* [EXERCISES]:
A. Translate this sentence from the text on Cardinal-Infante Ferdinand of Austria below into Spanish: "Cardinal-Infante Ferdinand (also known as Don Fernando de Austria, Cardenal-Infante Fernando de España and as Ferdinand von Österreich; 16 May 1609 – 9 November 1641) was a Spanish and Portuguese prince (Infante of Spain, Infante of Portugal (until 1640)), Governor of the Spanish Netherlands, Cardinal of the Holy Catholic Church, Archduke of Austria, Archbishop of Toledo (1619–1641), and a general during the Thirty Years' War, the Eighty Years' War, and the Franco-Spanish War."
B. Carry on the biography of Cardinal-Infante Ferdinand of Austria below, picking up after its last sentence.
╭─ DOCUMENT TEXT
Archbishop of Toledo
- In office 1 March 1620 – 9 November 1641
- Preceded by: Bernardo de Sandoval y Rojas
- Succeeded by: Gaspar de Borja y Velasco

Viceroy of Catalonia
- In office 18 May 1632 – January 1633
- Preceded by: Enrique de Aragón Folc de Cardona y Córdoba
- Succeeded by: Enrique de Aragón Folc de Cardona y Córdoba

Governor of the Duchy of Milan
- In office 22 January 1633 – 23 September 1633
- Monarch: Philip IV
- Preceded by: Gómez Suárez de Figueroa y Córdoba
- Succeeded by: Gil de Albornoz y Espinosa

Governor of the Spanish Netherlands
- In office 1 December 1633 – 9 November 1641
- Monarch: Philip IV
- Preceded by: Infanta Isabella Clara Eugenia of Spain
- Succeeded by: Francisco de Melo

Military service
- Allegiance: Spanish Empire
- Branch/service: Spanish Army
- Years of service: 1632–1641
- Rank: Captain general
- Battles/wars: Thirty Years' War Battle of Nördlingen; ; Eighty Years' War Siege of Leuven; Capture of Schenkenschans; Siege of Limbourg; Siege of Venlo; Capture of Roermond; Battle of Kallo; Battle of Geldern; Battle of Bruges; Siege of Hulst; ; Franco-Spanish War Siege of Le Catelet; Siege of La Capelle; Crossing of the Somme; First siege of Corbie; Siege of Saint-Omer; Battle of Saint-Nicolas; Second siege of Aire; Battle of Lille; ;

= Cardinal-Infante Ferdinand of Austria =

Spanish and Portuguese prince (1609-1641)

Cardinal-Infante Ferdinand (also known as Don Fernando de Austria, Cardenal-Infante Fernando de España and as Ferdinand von Österreich; 16 May 1609 – 9 November 1641) was a Spanish and Portuguese prince (Infante of Spain, Infante of Portugal (until 1640)), Governor of the Spanish Netherlands, Cardinal of the Holy Catholic Church, Archduke of Austria, Archbishop of Toledo (1619–1641), and a general during the Thirty Years' War, the Eighty Years' War, and the Franco-Spanish War.
╰─
╭─ DATA
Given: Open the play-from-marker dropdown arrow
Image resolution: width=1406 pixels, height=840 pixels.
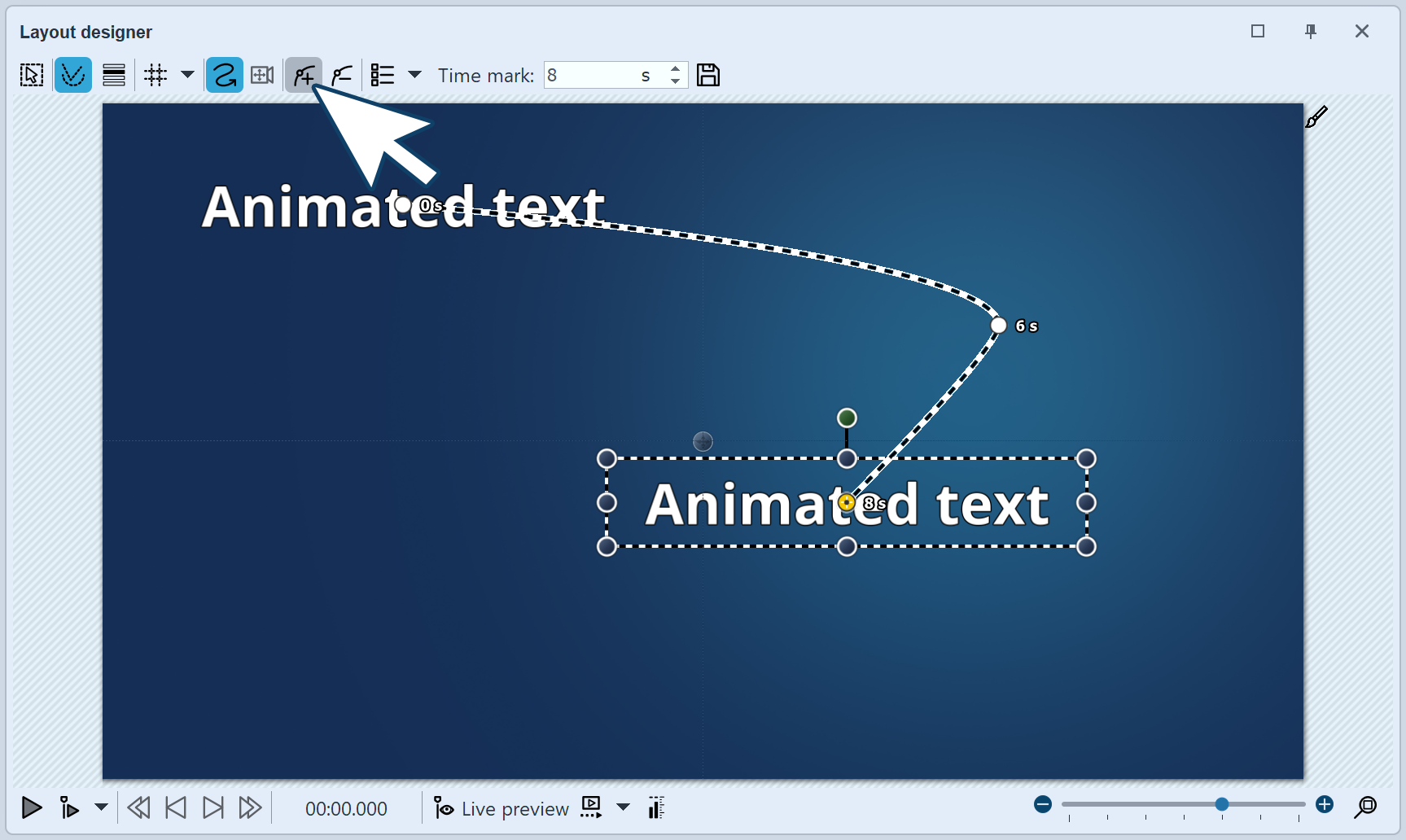Looking at the screenshot, I should 101,807.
╰─
* [EXPECTED RESPONSES]:
A. El cardenal-infante Fernando (también conocido como Don Fernando de Austria, Cardenal-Infante Fernando de España y como Ferdinand von Österreich; 16 de mayo de 1609 – 9 de noviembre de 1641) fue un príncipe español y portugués (infante de España, infante de Portugal (hasta 1640)), gobernador de los Países Bajos españoles, cardenal de la Santa Iglesia Católica, archiduque de Austria, arzobispo de Toledo (1619–1641) y general durante la guerra de los Treinta Años, la guerra de los Ochenta Años y la guerra franco-española.

B.
Upon his first decisive victory at the Battle of Nördlingen, which led to the Peace of Prague, he proceeded to rescue the desperate situation in the Spanish Netherlands despite facing a great numerical disadvantage against the combined forces of France and the Dutch Republic. As such, the Cardinal-Infante gained a reputation as one of the best European generals of the 17th century. He is commonly considered the last great commander and strategist of Habsburg Spain, whose premature death in a critical moment helped bring about the end of Spanish hegemony in Europe.

== Biography ==

=== Youth ===
Born at the El Escorial near Madrid, Spain in 1609, he was the son of the King of Spain and Portugal, Philip III and II and Margaret of Austria, sister of Emperor Ferdinand II. His older siblings were King Philip IV and III and the French queen Anne of Austria.

From a young age, the Cardinal-Infante had always leaned towards a soldier's life. He had never shown vocation in religion, rather, as a child, he was interested in guns, horses, and war. He lacked friends growing up, and felt his interests were thrown aside in favor of political movements conducted by his father, Philip III, and the Duke of Lerma. Ferdinand was given the religious role out of his two brothers as he was the youngest, and according to royal tradition, pertained to ecclesiastical responsibilities. He was elevated to the Primacy of Spain in 1619, becoming Archbishop of Toledo. Shortly afterwards he was created Cardinal. The style Cardinal-Infante was a combination of his dignity as Cardinal and his station as a royal Prince (Infante in Spanish) of Spain.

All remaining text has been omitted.